How do I just up and quit eating sugar without letting go of those “sweet” ties to little girlhood?



  • Birthday cakes: the very first one (and many, many since) — chocolate with sugary-sweet chocolate icing


  • Drinking “coffee” with grandparents — milk with a little coffee . . . and a lot of refined sugar


  • Butterscotch milkshakes at Dairy Queen with Granddaddy; Grandmother’s cakes; Brach’s wrapped candies


  • Cherry Coke with Uncle Joe


  • Candy cigarettes and Chick-O-Stix . . . Sugar Daddies and Slow Pokes . . . Peanut Butter Logs and Pixie Sticks — all nicely arranged down low in the grocery store checkout lane where all good little girls are tempted


  • Cut-out sugar cookies:   painted with Grandma . . . frosted with Mom and with my own daughters



  • Hershey’s miniatures — back in the day when the shiny foil wrapper was separate from the outer paper. Krackel, Mr. Goodbar, milk chocolate, dark chocolate — in that order — until there were no more left in the candy dish.

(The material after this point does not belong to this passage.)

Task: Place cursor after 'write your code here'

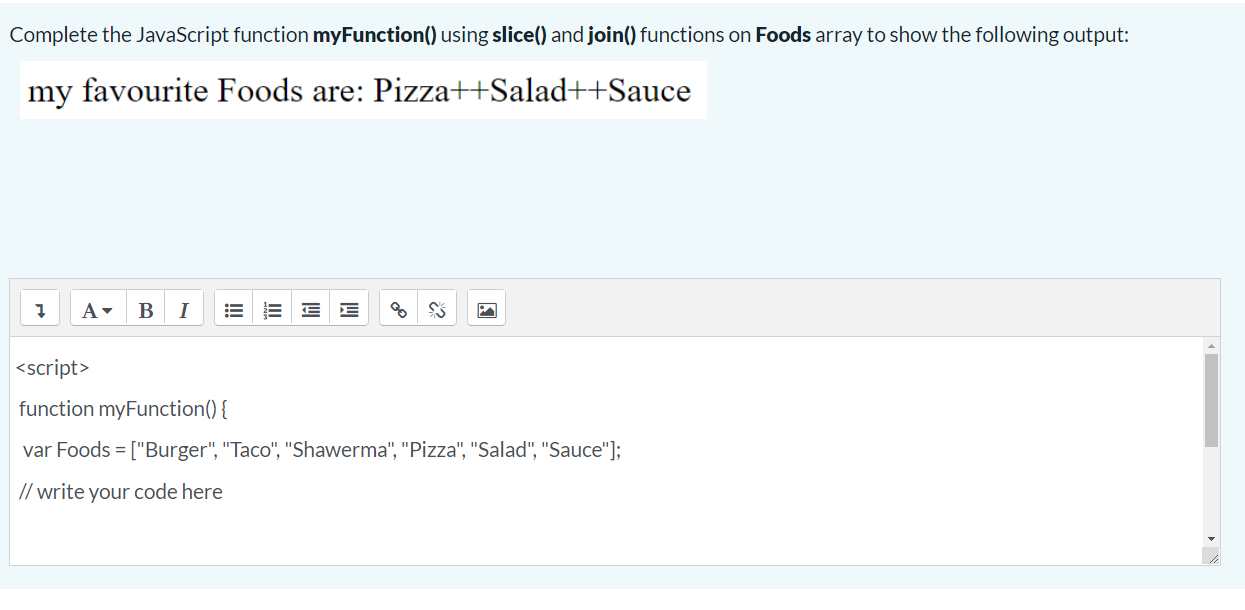Action: (x=224, y=491)
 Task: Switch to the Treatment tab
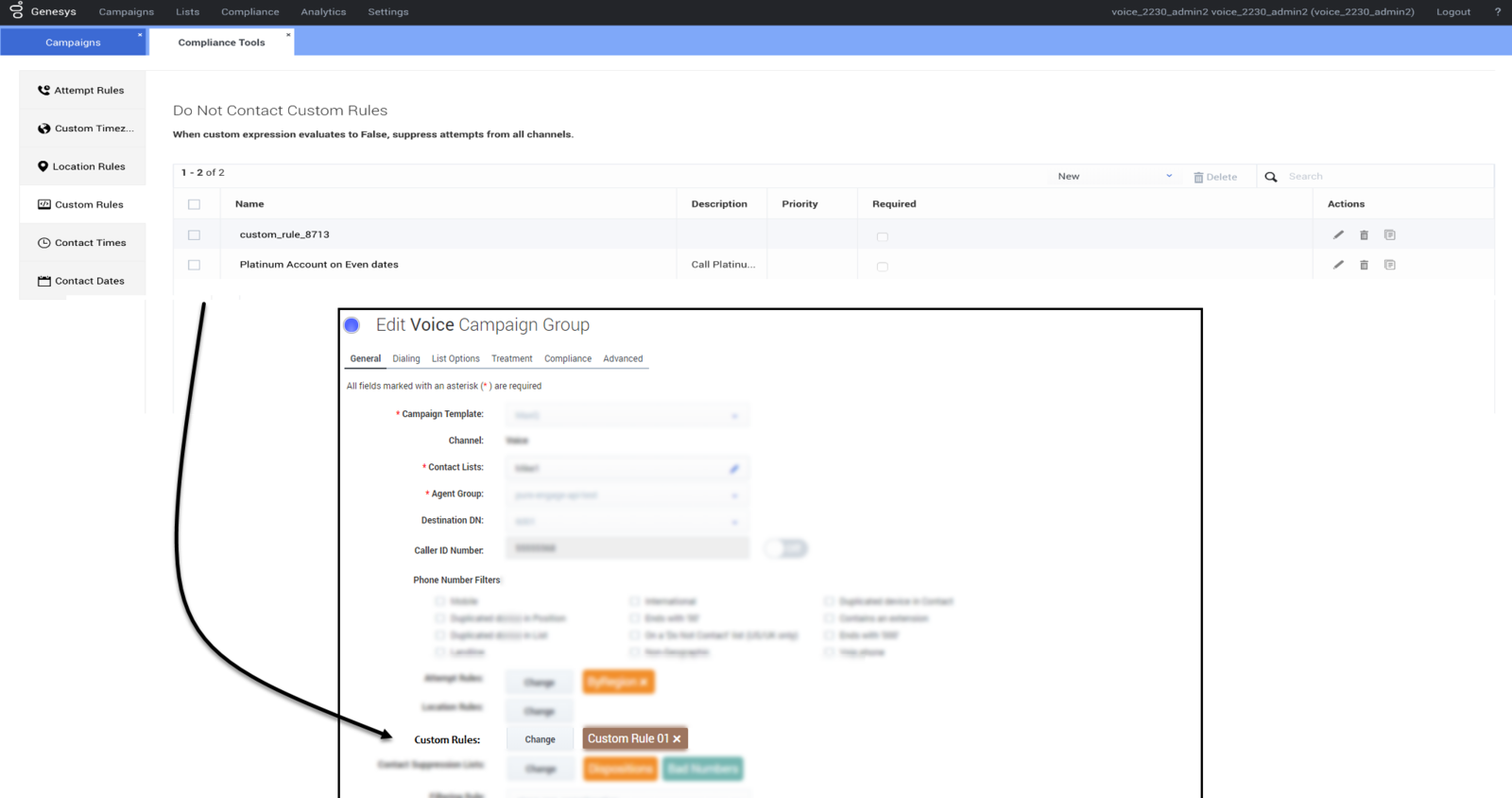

  • Nestle’s Quick chocolate milk


  • Hershey’s Kisses:  This little girl quickly learned how to carefully unwrap the silver foil and “whish” out that cute little white paper strip with blue letters.


  • Grandma’s divinity:  carefully layered in white shirt boxes stacked high . . . every last bit gone before the end of the holiday. The same for dozens of “oh, how I’d love one today!” pecan rolls.



  • Ribbon candy


  • Fizzy, bubble-popping Coca Cola poured over ice any time I wanted it (and I wanted it a lot) at Grandma and Grandpa’s house. Ice . . . first wrapped in a dish towel then crushed with a hammer outside on the carport. The hammer in the little broom closet near the back door. The ice, frozen to the cloth, slivered into glass-like shards.

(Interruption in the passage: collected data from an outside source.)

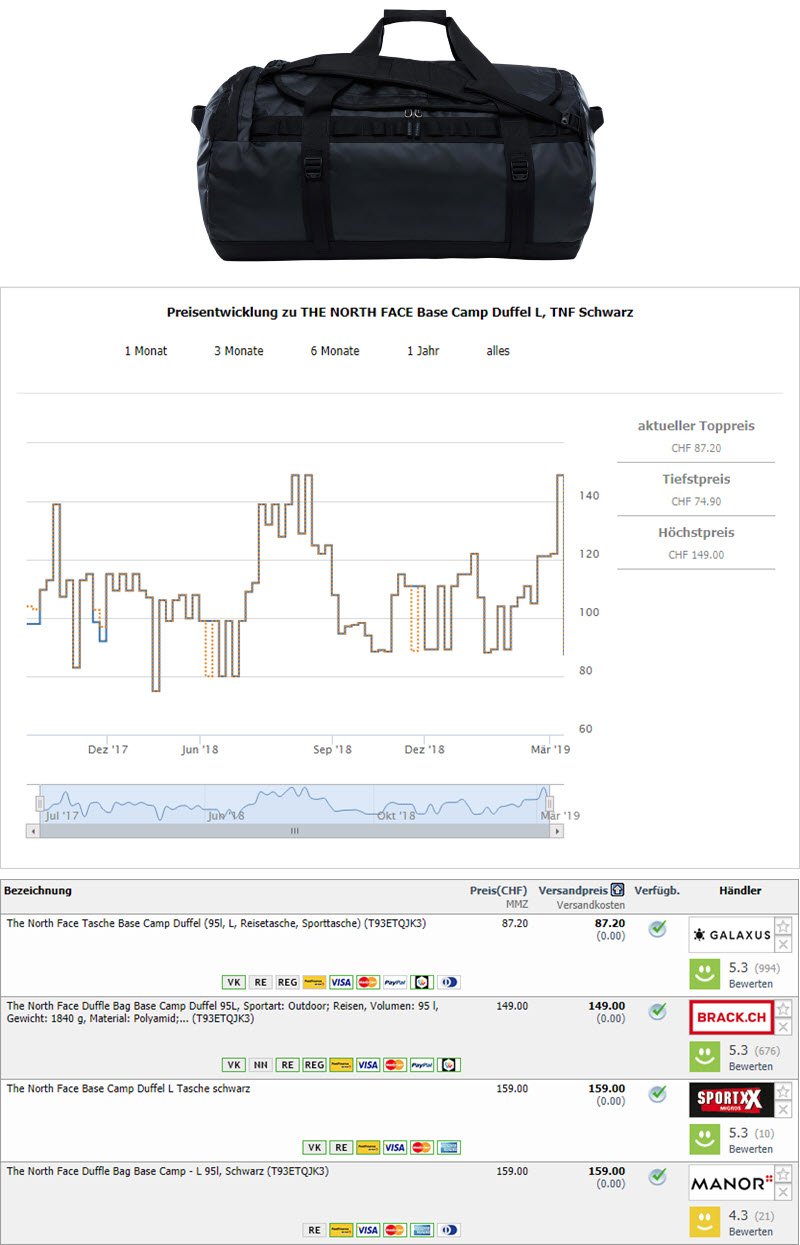Click the SportXX retailer logo

(731, 1101)
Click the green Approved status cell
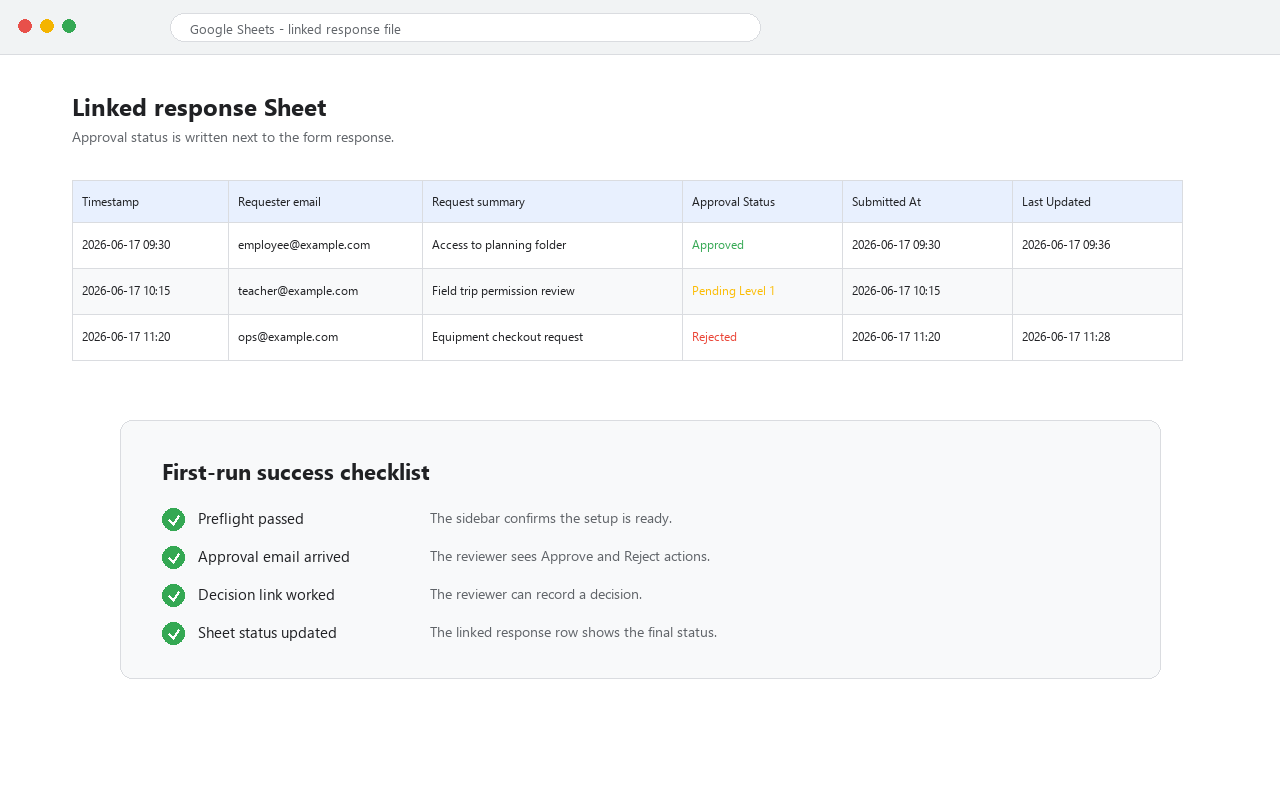Screen dimensions: 1280x800 [762, 245]
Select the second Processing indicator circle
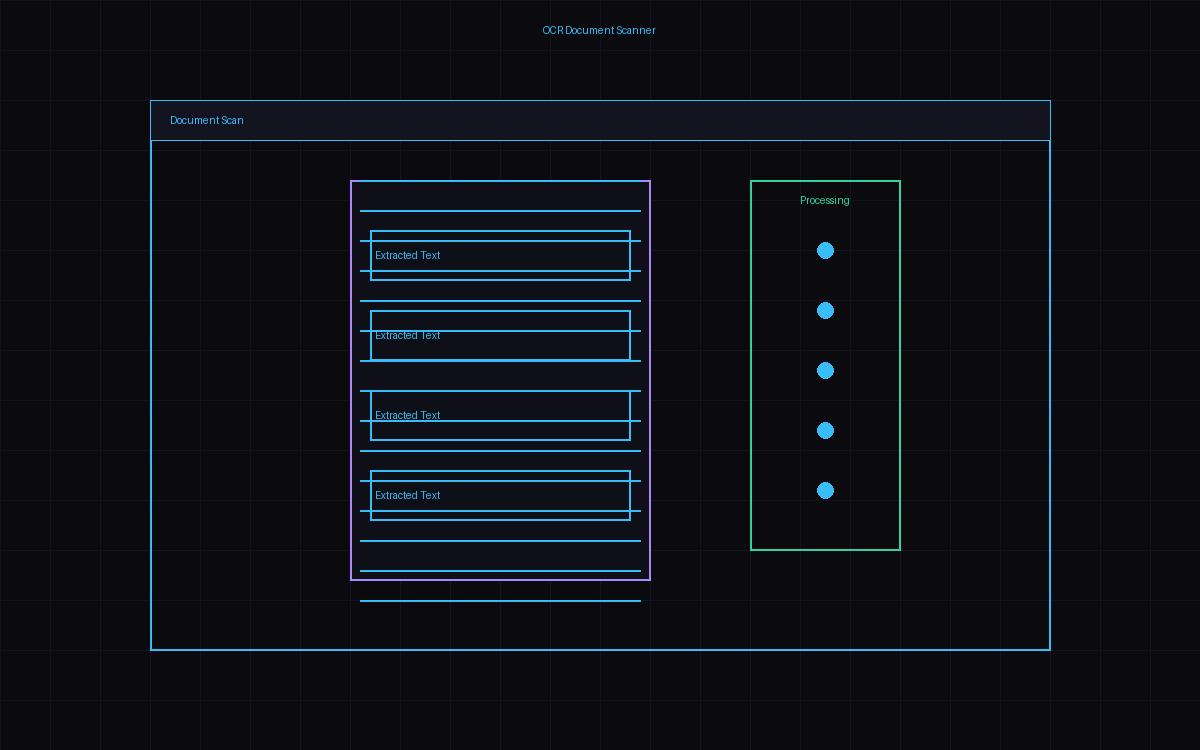The height and width of the screenshot is (750, 1200). [825, 310]
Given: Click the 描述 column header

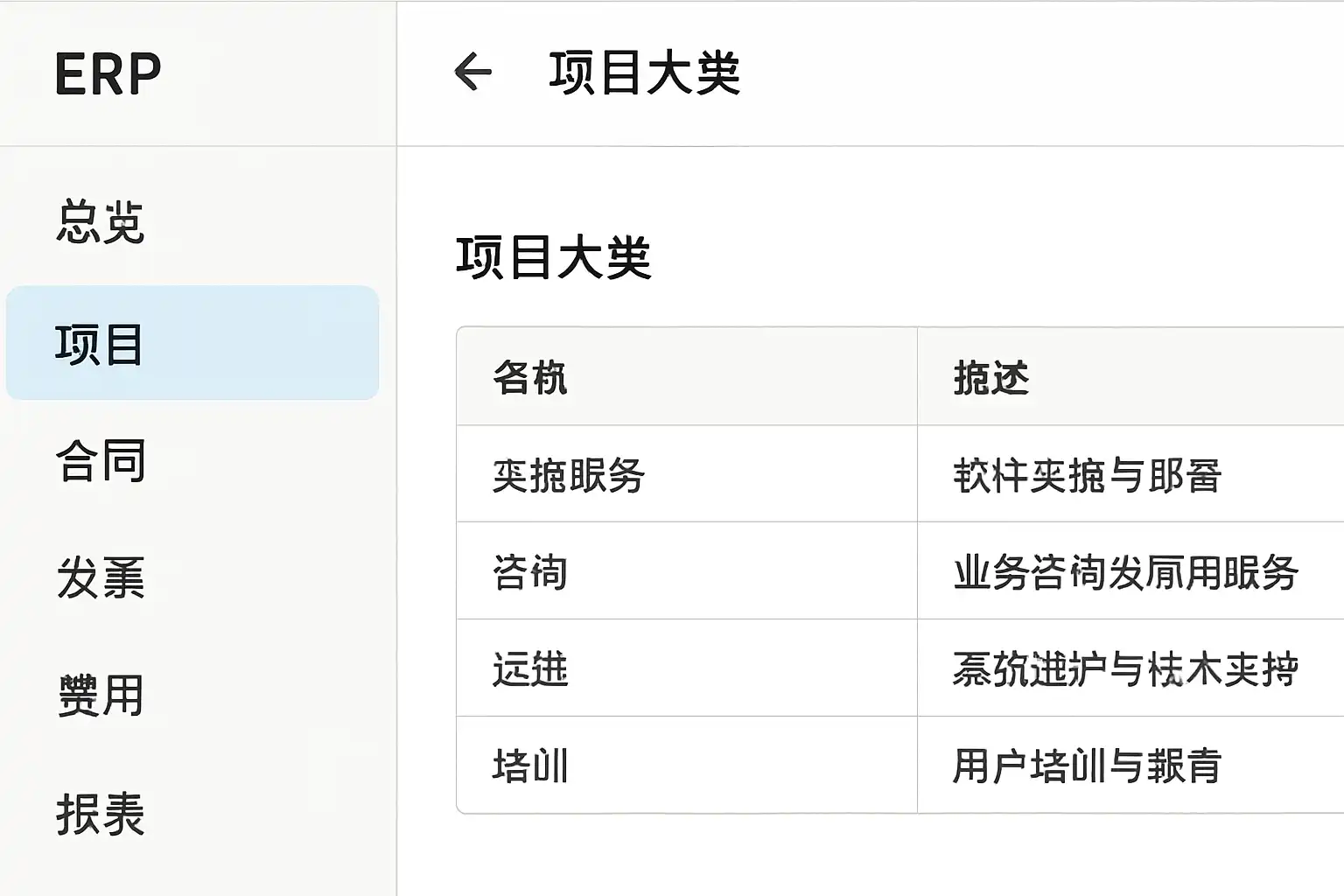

  • Aunt Barbara’s chocolate chip cookies in the huge Tupperware container



  • Lemon-filled donuts


  • Cotton candy


  • Cracker Jacks


  • Red Velvet cake


  • Candy corn and little orange pumpkins



  • Lucky Charms, Kellogg’s Frosted Flakes, Alphabits, Post Super Sugar Crisp


  • Butterscotch candy


  • Fig Newtons


  • Silver dollar pancakes . . . drowning in syrup



  • Maple nut goodies at the Sears candy counter


  • Jelly beans:  green and white


  • Licking the beater:  Always


  • Fudge




  • Homemade ice cream:  taking turns turning the crank on the old wooden freezer


  • Grandma’s Italian Cream cake


  • Homemade chocolate sauce:   warm over ice cream — or a cold scoop (or three) when leftover in the ‘frig


  • Chocolate chip cookie dough:   homemade or store bought


  • Brownies:  Always from scratch



  • Taffy at the ballpark . . . and grape snow cones


  • Snickerdoodles


  • Cinnamon toast


  • Marshmallows covered with melted chocolate chips, Eagle Brand milk,and pecans. Sister and Mom call it Rocky Road. I call it Heavenly Hash. Where did I get Heavenly Hash?


  • Buttermilk Pound Cake:  The perfect recipe that never fails — ever . . . until the last time I baked it!



  • Aunt Mary’s Cherry-o-Cream Cheese Pie


  • Banana pudding . . . from scratch. Always from scratch.


  • S’mores


  • Cheesecake:  plain, turtle, chocolate, lemon . . .



  • Icee:  Coca Cola, of course


  • Ice cream sandwiches


  • Hot fudge sundaes


  • Candy: Heath, Skor, Butterfinger, Payday, M&Ms (plain, peanut, mint) . . . Snickers, Milky Way, Reece’s Peanut Butter Cups, Tootsie Rolls



  • Candied pecans


  • Pecan pie, chocolate meringue pie, Rocky Road pie, Ritz Cracker pie, apple, pumpkin, key lime …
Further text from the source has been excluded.